Docker Best Practices

Overview

Docker containerization provides consistent, reproducible runtime environments across development, testing, and production. A well-crafted Dockerfile creates small, secure images that deploy quickly and run reliably. This guide covers multi-stage builds, layer optimization, security hardening, and local development configurations.

Effective Docker usage balances multiple concerns: image size affects deployment speed and storage costs; layer structure impacts build times and cache efficiency; security configurations prevent vulnerabilities; and base image selection determines maintenance burden. Understanding these tradeoffs enables you to create optimal container images.

The containerization strategy follows the "build once, run anywhere" principle. The same Docker image built in CI/CD deploys to all environments without modification. Environment-specific configuration comes from external sources (environment variables, config maps) rather than being baked into the image.

Core Principles

Multi-Stage Builds: Separate build and runtime environments
Small Images: Use minimal base images (Alpine, Distroless)
Layer Optimization: Order layers from least to most frequently changed
Security: Run as non-root user, scan for vulnerabilities
Reproducibility: Pin versions, use specific tags (not latest)
Build Cache: Leverage Docker layer caching for fast builds
Health Checks: Include health check endpoints

Multi-Stage Builds

Multi-stage builds separate the build environment from the runtime environment. The build stage includes all tools needed to compile and package the application (Maven, npm, compilers). The runtime stage contains only what's needed to run the compiled application (JRE, Node.js runtime).

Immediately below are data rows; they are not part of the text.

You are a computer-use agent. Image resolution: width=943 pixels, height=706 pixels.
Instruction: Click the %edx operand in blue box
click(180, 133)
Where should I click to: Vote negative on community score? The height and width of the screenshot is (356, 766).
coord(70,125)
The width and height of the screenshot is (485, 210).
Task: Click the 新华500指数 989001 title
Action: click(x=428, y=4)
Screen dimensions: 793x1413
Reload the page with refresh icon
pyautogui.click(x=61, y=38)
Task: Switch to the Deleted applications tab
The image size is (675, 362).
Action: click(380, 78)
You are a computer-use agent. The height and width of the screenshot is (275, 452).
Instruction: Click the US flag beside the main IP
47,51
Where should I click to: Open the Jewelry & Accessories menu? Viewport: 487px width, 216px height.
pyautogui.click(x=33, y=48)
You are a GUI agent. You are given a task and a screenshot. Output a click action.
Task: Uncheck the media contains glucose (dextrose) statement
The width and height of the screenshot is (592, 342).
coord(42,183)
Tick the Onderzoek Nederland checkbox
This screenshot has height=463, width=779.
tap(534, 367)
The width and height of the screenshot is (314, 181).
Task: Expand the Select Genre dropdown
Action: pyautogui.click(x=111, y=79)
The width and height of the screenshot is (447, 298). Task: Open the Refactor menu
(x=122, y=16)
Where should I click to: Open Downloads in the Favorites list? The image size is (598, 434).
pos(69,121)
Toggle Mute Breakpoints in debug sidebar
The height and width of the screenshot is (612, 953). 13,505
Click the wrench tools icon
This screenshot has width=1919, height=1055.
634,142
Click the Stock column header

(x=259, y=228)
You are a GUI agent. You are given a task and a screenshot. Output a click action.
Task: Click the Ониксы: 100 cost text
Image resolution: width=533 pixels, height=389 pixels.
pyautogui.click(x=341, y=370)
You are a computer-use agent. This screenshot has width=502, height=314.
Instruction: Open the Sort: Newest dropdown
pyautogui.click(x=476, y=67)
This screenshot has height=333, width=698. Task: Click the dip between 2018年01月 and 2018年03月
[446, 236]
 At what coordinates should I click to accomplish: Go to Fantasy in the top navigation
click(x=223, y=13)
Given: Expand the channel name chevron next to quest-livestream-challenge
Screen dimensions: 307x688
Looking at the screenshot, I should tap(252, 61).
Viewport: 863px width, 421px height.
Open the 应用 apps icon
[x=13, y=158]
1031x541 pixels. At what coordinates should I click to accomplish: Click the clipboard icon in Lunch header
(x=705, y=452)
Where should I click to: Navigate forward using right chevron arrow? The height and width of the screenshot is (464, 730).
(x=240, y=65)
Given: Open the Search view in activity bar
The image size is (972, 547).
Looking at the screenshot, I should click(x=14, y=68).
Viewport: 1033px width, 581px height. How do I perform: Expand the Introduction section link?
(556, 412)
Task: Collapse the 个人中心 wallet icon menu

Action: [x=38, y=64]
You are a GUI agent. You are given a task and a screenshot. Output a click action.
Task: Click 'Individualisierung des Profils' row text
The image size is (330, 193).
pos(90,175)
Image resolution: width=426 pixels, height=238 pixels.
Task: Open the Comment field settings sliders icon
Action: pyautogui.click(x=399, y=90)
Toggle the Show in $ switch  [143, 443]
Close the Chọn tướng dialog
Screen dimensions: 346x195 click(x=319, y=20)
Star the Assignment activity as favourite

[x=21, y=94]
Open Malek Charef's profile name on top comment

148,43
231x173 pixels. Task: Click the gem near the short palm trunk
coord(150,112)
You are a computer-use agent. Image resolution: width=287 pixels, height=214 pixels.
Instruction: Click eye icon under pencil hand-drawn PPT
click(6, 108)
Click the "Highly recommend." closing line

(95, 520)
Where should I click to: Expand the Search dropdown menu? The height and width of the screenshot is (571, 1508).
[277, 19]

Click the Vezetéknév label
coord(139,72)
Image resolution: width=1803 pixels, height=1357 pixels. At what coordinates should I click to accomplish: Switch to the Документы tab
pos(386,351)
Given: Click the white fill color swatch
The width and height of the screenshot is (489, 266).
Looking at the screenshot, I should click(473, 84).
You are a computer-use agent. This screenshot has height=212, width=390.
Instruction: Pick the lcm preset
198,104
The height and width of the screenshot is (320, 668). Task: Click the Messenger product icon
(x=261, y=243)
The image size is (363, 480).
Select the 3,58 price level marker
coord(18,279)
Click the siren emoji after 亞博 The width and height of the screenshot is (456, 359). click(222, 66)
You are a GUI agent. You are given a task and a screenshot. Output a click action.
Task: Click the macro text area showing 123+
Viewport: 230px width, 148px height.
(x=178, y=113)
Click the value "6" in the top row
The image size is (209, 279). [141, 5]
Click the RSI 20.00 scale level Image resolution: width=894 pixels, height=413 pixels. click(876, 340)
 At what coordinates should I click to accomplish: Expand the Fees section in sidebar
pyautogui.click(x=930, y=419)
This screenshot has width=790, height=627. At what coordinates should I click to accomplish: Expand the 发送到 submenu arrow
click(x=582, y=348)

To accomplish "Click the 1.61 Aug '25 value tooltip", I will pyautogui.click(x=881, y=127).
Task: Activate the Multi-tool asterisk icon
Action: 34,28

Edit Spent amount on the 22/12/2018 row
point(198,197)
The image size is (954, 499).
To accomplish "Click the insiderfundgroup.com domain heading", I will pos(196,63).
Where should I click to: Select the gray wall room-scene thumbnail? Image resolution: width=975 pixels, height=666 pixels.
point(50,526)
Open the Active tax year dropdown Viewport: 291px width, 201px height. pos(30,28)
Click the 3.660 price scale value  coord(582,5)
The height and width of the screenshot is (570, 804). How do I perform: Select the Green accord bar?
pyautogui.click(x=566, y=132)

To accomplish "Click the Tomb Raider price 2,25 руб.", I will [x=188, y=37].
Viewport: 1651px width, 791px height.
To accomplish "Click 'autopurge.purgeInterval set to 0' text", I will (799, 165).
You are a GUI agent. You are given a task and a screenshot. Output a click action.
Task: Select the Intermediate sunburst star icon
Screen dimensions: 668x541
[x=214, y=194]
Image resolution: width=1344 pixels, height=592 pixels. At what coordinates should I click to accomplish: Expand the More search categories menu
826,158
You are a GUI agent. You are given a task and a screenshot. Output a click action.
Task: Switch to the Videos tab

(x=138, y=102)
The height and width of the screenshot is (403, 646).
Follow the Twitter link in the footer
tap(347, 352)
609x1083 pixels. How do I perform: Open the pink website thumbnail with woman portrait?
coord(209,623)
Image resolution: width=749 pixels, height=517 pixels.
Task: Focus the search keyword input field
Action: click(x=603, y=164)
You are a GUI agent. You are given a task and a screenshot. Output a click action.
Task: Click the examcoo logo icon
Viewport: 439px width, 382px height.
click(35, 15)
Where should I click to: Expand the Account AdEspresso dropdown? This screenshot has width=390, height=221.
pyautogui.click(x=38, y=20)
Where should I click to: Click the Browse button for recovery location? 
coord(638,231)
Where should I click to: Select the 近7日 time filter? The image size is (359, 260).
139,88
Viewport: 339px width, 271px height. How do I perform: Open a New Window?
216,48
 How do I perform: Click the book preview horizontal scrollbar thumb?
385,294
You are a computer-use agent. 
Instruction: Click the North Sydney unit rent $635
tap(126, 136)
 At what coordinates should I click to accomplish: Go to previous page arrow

Why Multi-Stage Builds Matter

Single-stage builds create bloated images containing both build tools and runtime artifacts. A Java application might need Maven (50+ MB) and the full JDK (200+ MB) to build, but only needs the JRE (50 MB) and the compiled JAR to run. Including build tools in the runtime image wastes space and increases attack surface - an attacker who compromises your container gains access to compilers and build tools they could use for further exploitation.

Multi-stage builds use the FROM instruction multiple times, with each FROM starting a new stage. The COPY --from=builder instruction copies files from earlier stages, allowing you to selectively include only necessary artifacts in the final image. Earlier stages are discarded after the build completes.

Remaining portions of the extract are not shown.